** start Dataset records **
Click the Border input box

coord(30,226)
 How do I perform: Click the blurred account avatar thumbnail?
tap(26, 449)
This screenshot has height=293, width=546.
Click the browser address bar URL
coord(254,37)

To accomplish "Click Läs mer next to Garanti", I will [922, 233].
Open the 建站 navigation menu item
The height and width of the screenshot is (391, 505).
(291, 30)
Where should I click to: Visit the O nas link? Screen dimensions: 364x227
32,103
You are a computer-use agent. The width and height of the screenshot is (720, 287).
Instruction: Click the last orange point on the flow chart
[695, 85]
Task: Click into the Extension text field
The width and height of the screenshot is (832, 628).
** end Dataset records **
- _Problem statement_
Copy out all of the material above, requests included, but multiply every coordinate in the answers by 0.35 and round it to a whole number, rounding halves up. Leave every other number unchanged.

- _Response below_
Click the Border input box

coord(11,79)
 How do I perform: Click the blurred account avatar thumbnail?
tap(9, 157)
This screenshot has height=293, width=546.
Click the browser address bar URL
coord(89,13)

To accomplish "Click Läs mer next to Garanti", I will [323, 82].
Open the 建站 navigation menu item
The height and width of the screenshot is (391, 505).
(102, 11)
Where should I click to: Visit the O nas link? Screen dimensions: 364x227
11,36
You are a computer-use agent. The width and height of the screenshot is (720, 287).
Instruction: Click the last orange point on the flow chart
[243, 30]
Task: Click into the Extension text field
The width and height of the screenshot is (832, 628).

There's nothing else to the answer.